Dataset entries =>
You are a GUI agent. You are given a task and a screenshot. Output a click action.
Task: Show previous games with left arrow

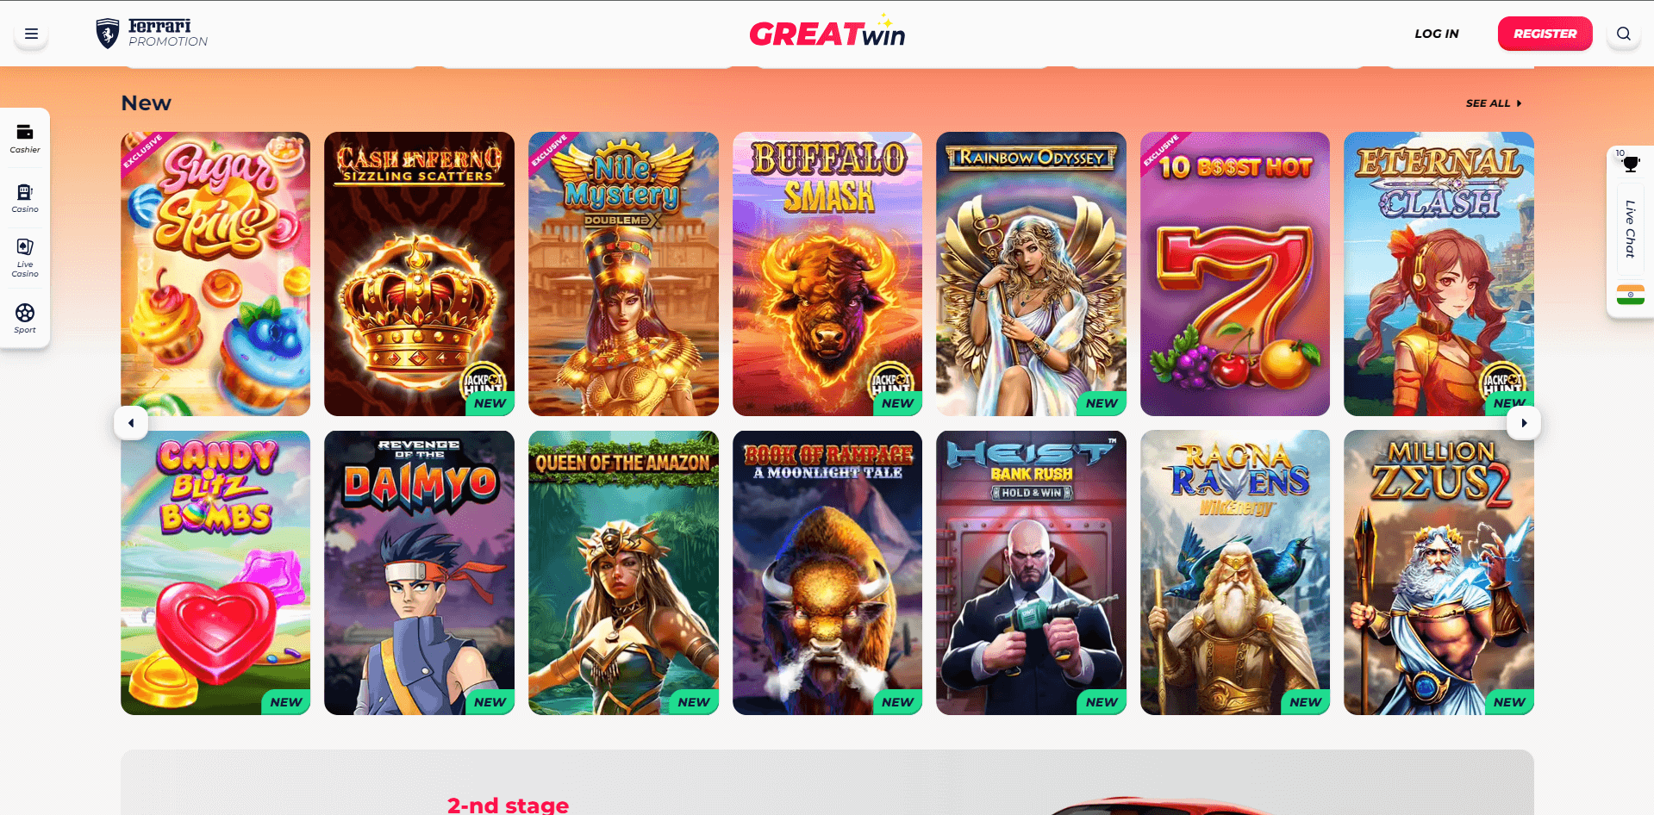click(x=131, y=423)
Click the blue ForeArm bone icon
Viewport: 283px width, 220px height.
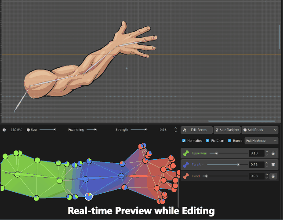coord(186,165)
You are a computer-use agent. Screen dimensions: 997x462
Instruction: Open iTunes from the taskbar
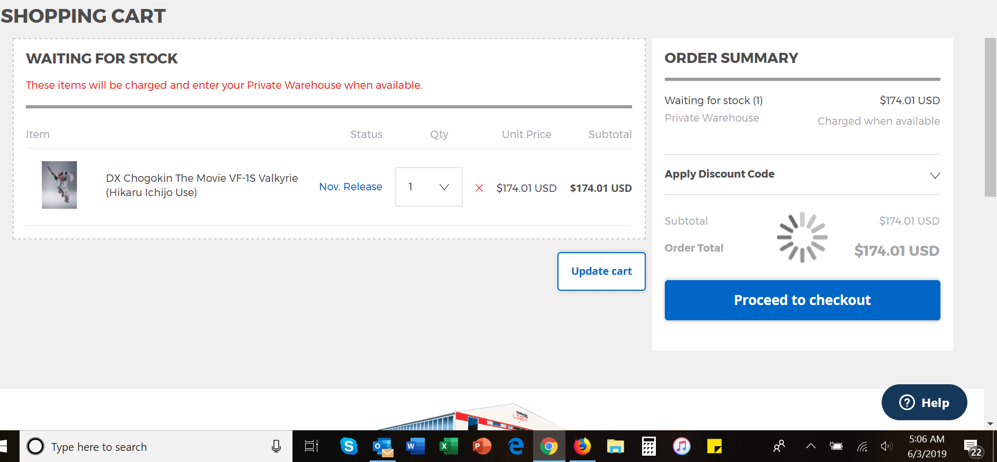pyautogui.click(x=681, y=447)
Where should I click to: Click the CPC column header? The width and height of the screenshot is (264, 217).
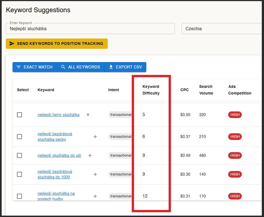click(x=185, y=90)
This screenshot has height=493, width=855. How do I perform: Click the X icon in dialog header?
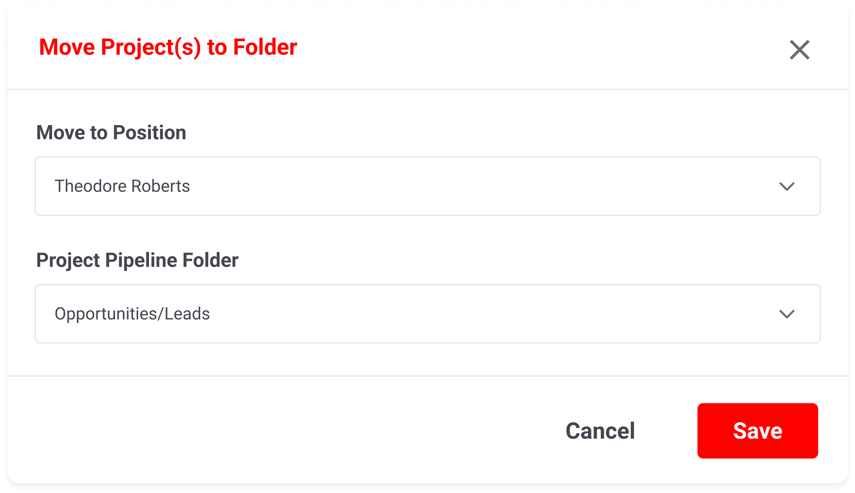pyautogui.click(x=799, y=50)
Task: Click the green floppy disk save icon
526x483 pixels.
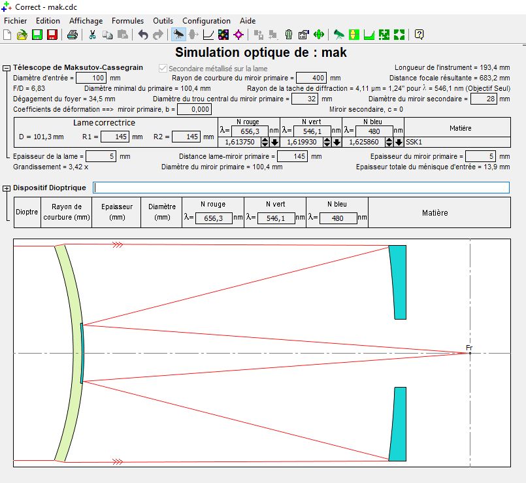Action: [37, 35]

WORK REQUEST =>
Leave the images behind and write out every entry exactly.

RESPONSE AREA =>
You are a GUI agent. You are given a task and a screenshot. Output a click action.
Task: Show previous games with left arrow

click(x=131, y=423)
Click the blue ForeArm bone icon
Viewport: 283px width, 220px height.
coord(186,165)
You are a computer-use agent. Screen dimensions: 997x462
Instruction: Open iTunes from the taskbar
pyautogui.click(x=681, y=447)
Where should I click to: Click the CPC column header? The width and height of the screenshot is (264, 217).
click(x=185, y=90)
This screenshot has height=493, width=855. How do I perform: Click the X icon in dialog header?
pyautogui.click(x=799, y=50)
Task: Click the green floppy disk save icon
526x483 pixels.
Action: [37, 35]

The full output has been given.